━━━ SOURCE MATERIAL

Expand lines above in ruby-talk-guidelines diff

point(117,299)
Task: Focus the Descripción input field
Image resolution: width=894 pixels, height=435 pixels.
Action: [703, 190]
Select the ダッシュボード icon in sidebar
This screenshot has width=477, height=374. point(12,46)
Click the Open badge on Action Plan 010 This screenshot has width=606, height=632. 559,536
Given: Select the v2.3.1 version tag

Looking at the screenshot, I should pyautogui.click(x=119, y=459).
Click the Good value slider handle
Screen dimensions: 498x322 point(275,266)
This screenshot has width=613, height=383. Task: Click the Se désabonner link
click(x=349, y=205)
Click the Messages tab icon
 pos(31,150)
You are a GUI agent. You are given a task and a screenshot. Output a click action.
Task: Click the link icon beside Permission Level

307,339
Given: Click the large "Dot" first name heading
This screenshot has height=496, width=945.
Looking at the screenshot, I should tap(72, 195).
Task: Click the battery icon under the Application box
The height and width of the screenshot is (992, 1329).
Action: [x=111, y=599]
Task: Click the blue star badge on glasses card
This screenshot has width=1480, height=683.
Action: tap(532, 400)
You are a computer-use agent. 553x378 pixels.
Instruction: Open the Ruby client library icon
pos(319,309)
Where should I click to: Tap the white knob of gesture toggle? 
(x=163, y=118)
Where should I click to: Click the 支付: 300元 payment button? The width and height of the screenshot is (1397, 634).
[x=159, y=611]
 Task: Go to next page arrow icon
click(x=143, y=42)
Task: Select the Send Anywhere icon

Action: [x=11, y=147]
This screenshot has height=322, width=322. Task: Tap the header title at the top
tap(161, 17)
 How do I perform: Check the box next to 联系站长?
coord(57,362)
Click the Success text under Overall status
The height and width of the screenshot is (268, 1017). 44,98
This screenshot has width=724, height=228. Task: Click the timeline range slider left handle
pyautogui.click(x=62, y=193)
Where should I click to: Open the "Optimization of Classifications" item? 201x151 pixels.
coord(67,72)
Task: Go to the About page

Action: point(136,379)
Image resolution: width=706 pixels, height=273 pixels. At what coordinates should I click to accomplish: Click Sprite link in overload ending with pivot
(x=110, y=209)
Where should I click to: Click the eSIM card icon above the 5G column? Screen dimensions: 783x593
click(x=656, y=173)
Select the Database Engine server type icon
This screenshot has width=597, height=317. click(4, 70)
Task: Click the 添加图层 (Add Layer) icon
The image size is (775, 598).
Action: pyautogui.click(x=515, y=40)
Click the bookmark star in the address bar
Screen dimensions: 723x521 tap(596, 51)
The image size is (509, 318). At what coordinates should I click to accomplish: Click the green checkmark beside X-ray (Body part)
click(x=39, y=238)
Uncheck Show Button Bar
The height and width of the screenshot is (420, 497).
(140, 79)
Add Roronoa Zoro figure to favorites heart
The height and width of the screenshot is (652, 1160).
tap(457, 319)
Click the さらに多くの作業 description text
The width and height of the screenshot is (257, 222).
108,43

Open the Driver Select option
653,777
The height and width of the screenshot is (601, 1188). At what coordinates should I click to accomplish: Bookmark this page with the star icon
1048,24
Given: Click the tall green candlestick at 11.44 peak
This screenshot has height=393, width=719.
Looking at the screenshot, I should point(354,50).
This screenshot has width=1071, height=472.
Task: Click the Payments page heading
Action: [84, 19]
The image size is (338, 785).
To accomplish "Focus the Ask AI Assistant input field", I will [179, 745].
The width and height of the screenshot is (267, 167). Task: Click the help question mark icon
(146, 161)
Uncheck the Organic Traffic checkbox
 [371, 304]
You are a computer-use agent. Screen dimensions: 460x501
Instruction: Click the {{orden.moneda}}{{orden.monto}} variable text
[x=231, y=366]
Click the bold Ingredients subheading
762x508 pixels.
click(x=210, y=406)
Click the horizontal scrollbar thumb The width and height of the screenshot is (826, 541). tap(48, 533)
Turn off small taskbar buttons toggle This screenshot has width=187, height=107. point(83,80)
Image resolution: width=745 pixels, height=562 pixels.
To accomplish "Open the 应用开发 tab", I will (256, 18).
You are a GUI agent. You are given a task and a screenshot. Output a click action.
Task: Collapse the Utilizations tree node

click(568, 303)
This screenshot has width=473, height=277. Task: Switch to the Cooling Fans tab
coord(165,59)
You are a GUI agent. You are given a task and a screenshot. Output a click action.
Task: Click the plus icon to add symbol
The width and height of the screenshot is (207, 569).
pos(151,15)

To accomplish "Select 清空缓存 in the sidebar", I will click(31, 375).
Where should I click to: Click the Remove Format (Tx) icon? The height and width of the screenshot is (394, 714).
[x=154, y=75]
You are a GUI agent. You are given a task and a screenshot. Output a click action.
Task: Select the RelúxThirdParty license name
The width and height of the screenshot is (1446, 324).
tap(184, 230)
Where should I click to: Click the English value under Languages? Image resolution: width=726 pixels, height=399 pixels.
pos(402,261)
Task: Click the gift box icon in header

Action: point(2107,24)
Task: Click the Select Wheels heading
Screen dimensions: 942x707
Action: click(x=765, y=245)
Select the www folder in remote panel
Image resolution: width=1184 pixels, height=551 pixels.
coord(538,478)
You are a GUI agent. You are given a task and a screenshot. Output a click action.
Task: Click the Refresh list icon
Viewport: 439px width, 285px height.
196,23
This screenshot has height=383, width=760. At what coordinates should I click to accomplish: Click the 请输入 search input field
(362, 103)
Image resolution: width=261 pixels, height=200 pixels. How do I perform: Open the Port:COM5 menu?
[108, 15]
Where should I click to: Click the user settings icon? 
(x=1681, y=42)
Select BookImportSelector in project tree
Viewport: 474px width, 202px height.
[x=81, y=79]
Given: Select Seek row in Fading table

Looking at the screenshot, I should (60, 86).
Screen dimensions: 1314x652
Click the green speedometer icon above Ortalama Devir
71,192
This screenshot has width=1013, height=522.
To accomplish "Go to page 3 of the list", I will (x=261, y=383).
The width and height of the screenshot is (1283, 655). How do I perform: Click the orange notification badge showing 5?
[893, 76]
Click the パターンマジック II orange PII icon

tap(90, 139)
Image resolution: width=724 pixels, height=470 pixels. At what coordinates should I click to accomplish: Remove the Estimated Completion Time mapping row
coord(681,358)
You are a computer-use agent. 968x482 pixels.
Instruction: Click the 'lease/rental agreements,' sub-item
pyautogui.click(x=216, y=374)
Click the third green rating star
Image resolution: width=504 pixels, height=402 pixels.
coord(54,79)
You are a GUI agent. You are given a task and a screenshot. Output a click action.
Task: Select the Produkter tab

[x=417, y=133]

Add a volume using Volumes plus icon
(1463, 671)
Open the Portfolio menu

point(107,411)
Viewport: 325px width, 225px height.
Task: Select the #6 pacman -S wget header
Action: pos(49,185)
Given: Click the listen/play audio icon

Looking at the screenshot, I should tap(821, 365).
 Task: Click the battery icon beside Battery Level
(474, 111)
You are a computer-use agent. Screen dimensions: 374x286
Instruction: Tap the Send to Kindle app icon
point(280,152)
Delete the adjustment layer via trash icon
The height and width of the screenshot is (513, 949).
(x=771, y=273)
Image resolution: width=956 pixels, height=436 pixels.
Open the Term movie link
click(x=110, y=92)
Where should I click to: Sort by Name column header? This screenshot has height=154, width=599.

━━━━━━

* _TASK TO COMPLETE_
Work through the entries, filtering for the string "computer", and copy each line that holds it.

* _COMPLETED TASK_
You are a computer-use agent. 553x378 pixels.
You are a computer-use agent. Screen dimensions: 460x501
You are a computer-use agent. 968x482 pixels.
You are a computer-use agent. Screen dimensions: 374x286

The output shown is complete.